ACTIVITY:
Among the entries below, find the line with "Task: Tap username pascal in message header", then quote it and each following line up to and including the line with "Screen dimensions: 819x1456", and nothing else.

STUDY MATERIAL:
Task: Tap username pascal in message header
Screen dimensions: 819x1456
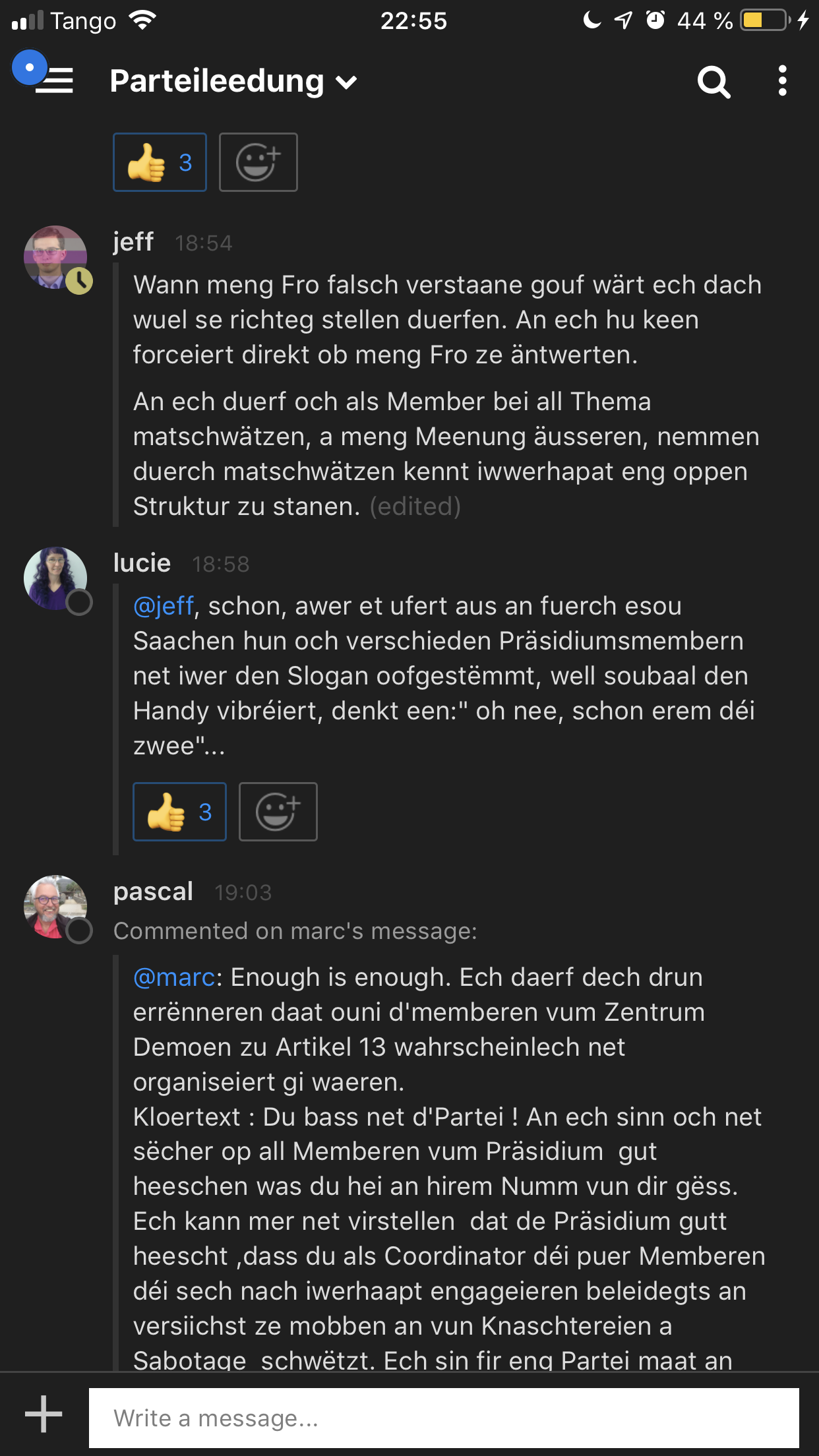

...

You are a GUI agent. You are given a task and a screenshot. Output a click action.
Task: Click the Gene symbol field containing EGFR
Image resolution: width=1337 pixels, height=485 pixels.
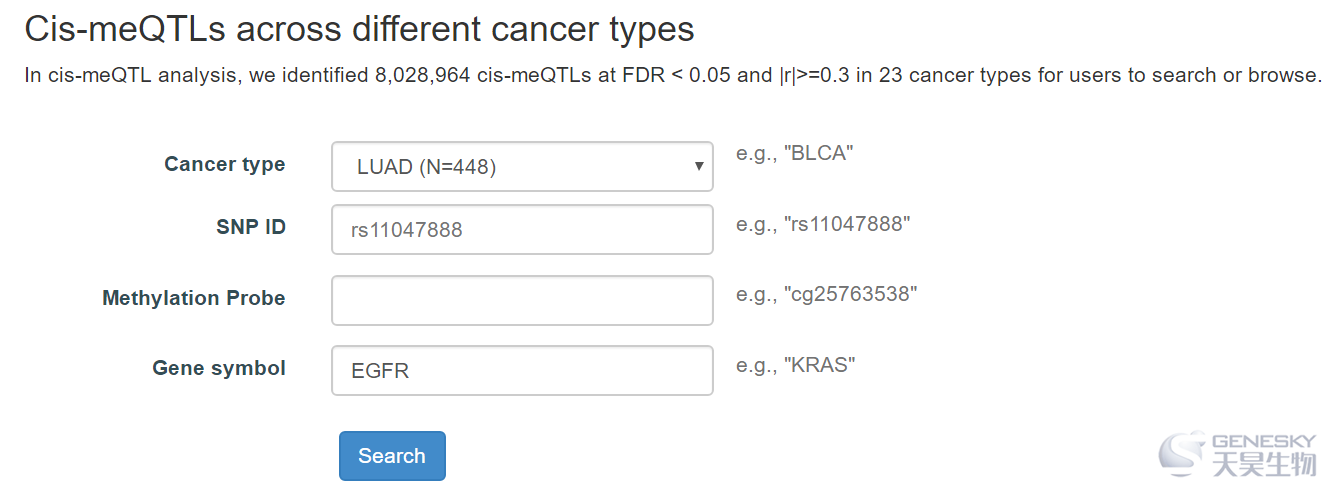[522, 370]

ANSWER FOR THIS EXERCISE:
Task: Tap username pascal in message header
Screen dimensions: 819x1456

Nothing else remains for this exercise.